» **Problem description**: Print out the entries from the line containing "СТУДИЈЕ БАЛКАНСКЕ ДРУГОСТИ" through the last line, exactly, and print nothing else. Pictures are not copied.
--- START ---
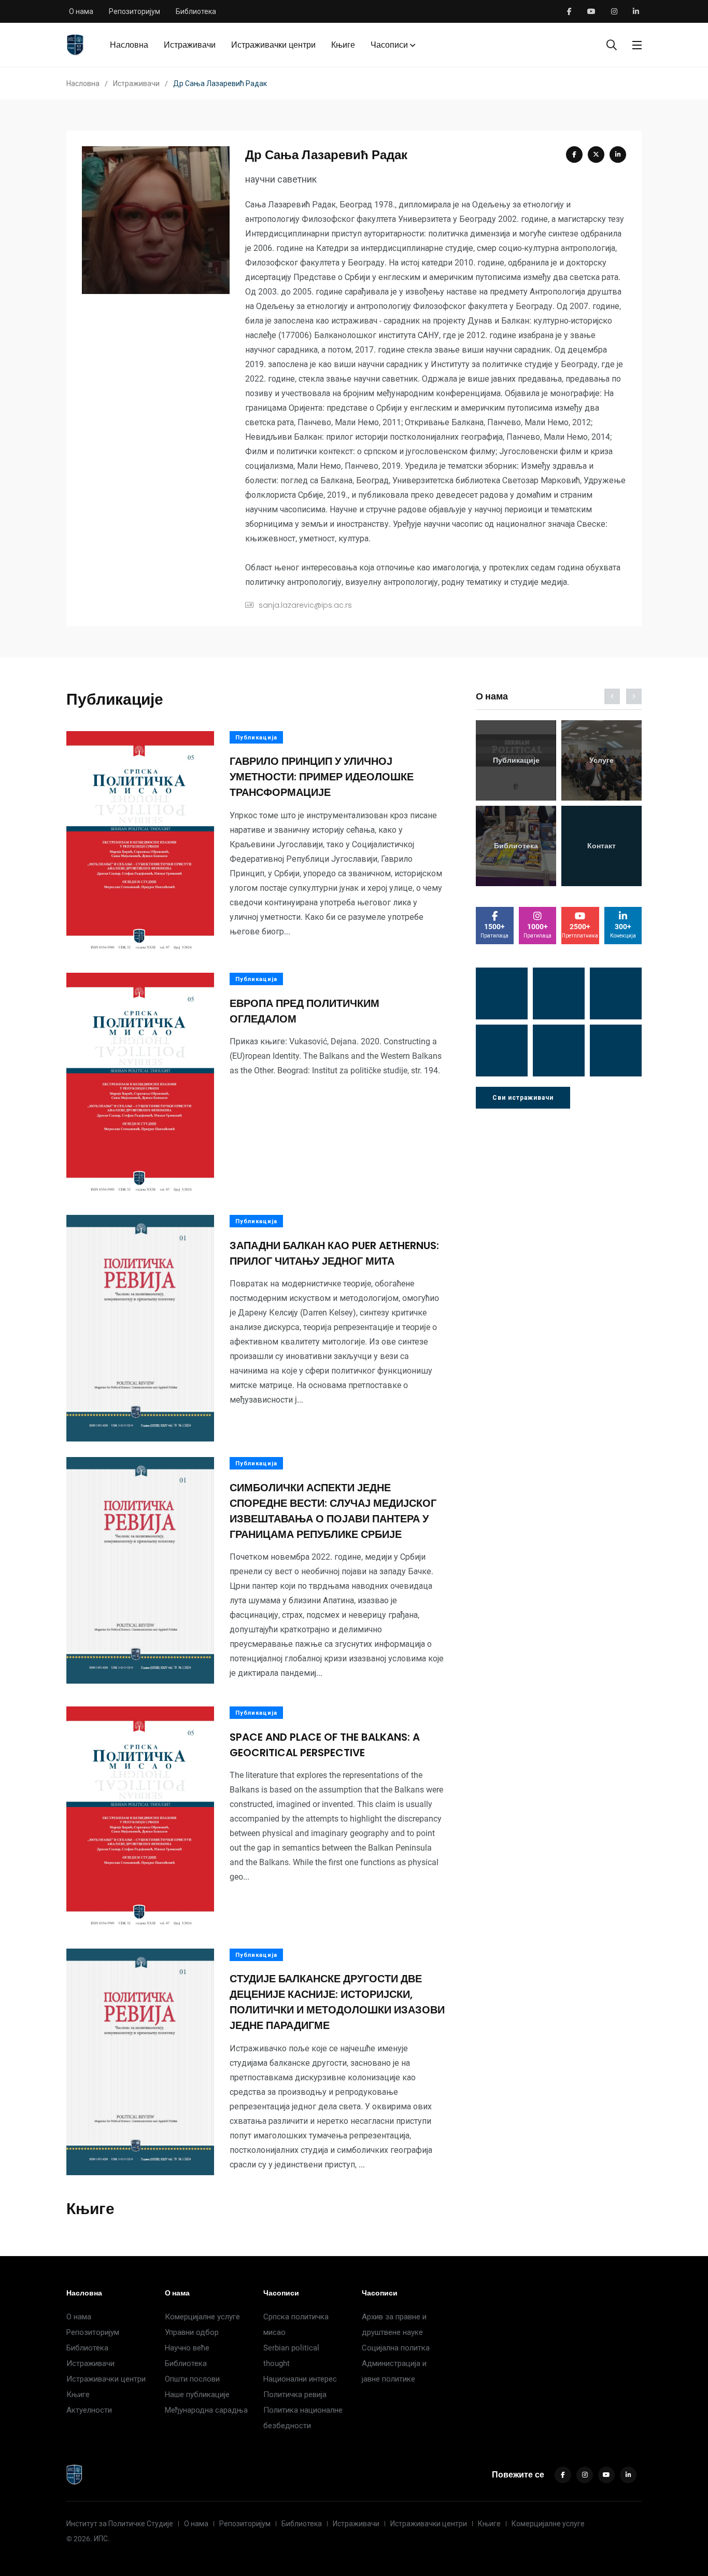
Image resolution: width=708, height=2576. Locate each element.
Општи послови (192, 2379)
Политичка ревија (295, 2394)
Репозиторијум (134, 11)
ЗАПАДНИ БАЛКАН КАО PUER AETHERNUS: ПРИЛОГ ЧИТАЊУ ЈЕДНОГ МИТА (334, 1253)
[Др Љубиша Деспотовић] (502, 1050)
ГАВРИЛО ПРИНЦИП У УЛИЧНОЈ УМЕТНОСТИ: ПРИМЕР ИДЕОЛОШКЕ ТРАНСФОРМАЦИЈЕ (322, 777)
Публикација (256, 737)
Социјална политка (396, 2348)
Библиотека (196, 11)
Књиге (343, 45)
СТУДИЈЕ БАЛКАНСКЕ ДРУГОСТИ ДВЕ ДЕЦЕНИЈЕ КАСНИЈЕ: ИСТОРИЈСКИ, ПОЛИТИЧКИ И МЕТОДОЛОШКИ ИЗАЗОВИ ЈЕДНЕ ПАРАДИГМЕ (337, 2002)
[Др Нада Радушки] (559, 1050)
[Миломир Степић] (616, 1050)
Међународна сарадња (206, 2410)
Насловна (129, 45)
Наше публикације (197, 2394)
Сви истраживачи (523, 1097)
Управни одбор (192, 2332)
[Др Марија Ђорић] (616, 993)
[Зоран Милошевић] (559, 993)
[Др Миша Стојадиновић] (502, 993)
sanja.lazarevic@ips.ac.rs (305, 605)
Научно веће (187, 2348)
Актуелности (89, 2410)
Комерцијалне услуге (202, 2316)
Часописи (389, 45)
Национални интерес (300, 2379)
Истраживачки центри (273, 45)
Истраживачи (190, 45)
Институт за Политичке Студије (119, 2523)
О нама (81, 11)
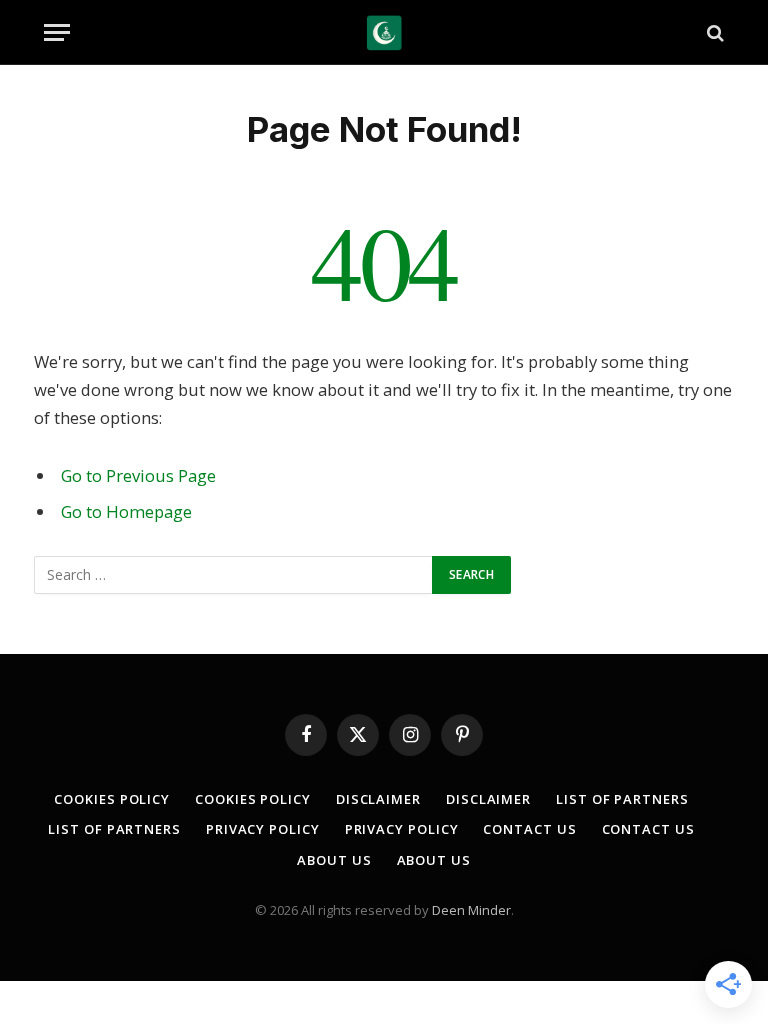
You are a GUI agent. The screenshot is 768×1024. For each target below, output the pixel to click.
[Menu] (57, 32)
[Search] (713, 32)
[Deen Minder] (384, 32)
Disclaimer (378, 799)
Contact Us (529, 829)
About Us (334, 860)
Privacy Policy (263, 829)
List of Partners (622, 799)
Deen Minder (471, 910)
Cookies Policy (112, 799)
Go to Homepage (126, 511)
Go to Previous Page (138, 475)
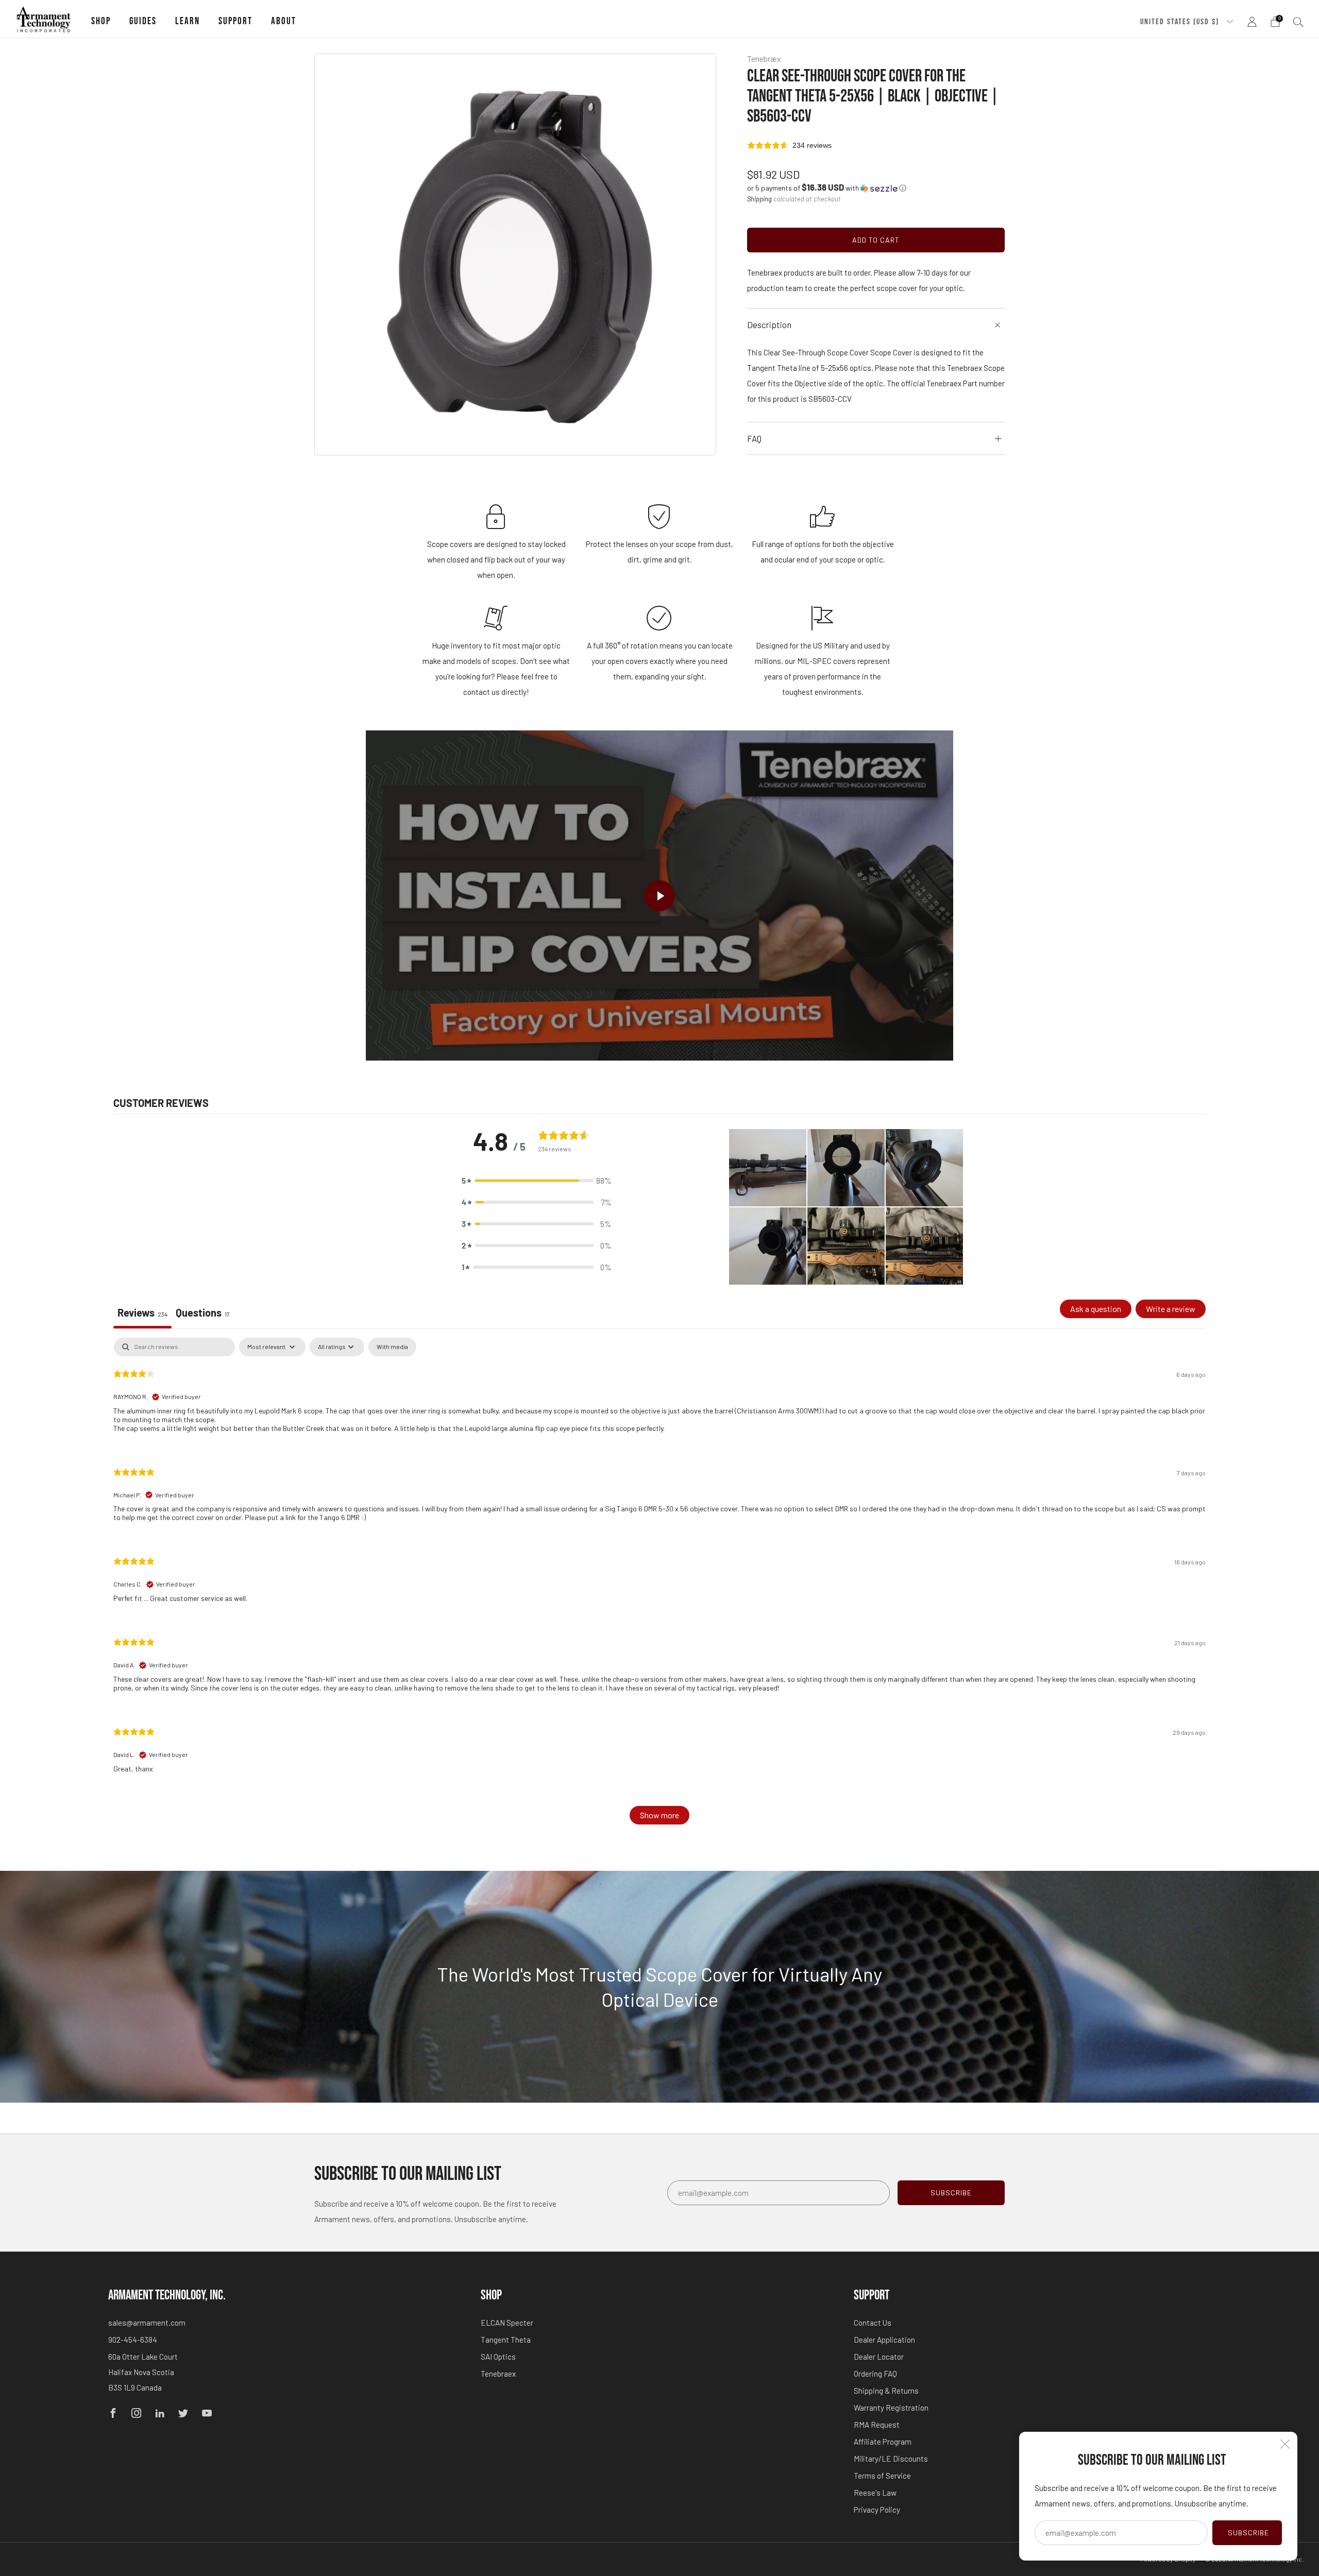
--- END ---
» **Answer section**:
СТУДИЈЕ БАЛКАНСКЕ ДРУГОСТИ ДВЕ ДЕЦЕНИЈЕ КАСНИЈЕ: ИСТОРИЈСКИ, ПОЛИТИЧКИ И МЕТОДОЛОШКИ ИЗАЗОВИ ЈЕДНЕ ПАРАДИГМЕ (337, 2002)
[Др Нада Радушки] (559, 1050)
[Миломир Степић] (616, 1050)
Међународна сарадња (206, 2410)
Насловна (129, 45)
Наше публикације (197, 2394)
Сви истраживачи (523, 1097)
Управни одбор (192, 2332)
[Др Марија Ђорић] (616, 993)
[Зоран Милошевић] (559, 993)
[Др Миша Стојадиновић] (502, 993)
sanja.lazarevic@ips.ac.rs (305, 605)
Научно веће (187, 2348)
Актуелности (89, 2410)
Комерцијалне услуге (202, 2316)
Часописи (389, 45)
Национални интерес (300, 2379)
Истраживачки центри (273, 45)
Истраживачи (190, 45)
Институт за Политичке Студије (119, 2523)
О нама (81, 11)
You are a GUI agent. The screenshot is 768×1024. For each target below, output the pixel to click.
[Menu] (57, 32)
[Search] (713, 32)
[Deen Minder] (384, 32)
Disclaimer (378, 799)
Contact Us (529, 829)
About Us (334, 860)
Privacy Policy (263, 829)
List of Partners (622, 799)
Deen Minder (471, 910)
Cookies Policy (112, 799)
Go to Homepage (126, 511)
Go to Previous Page (138, 475)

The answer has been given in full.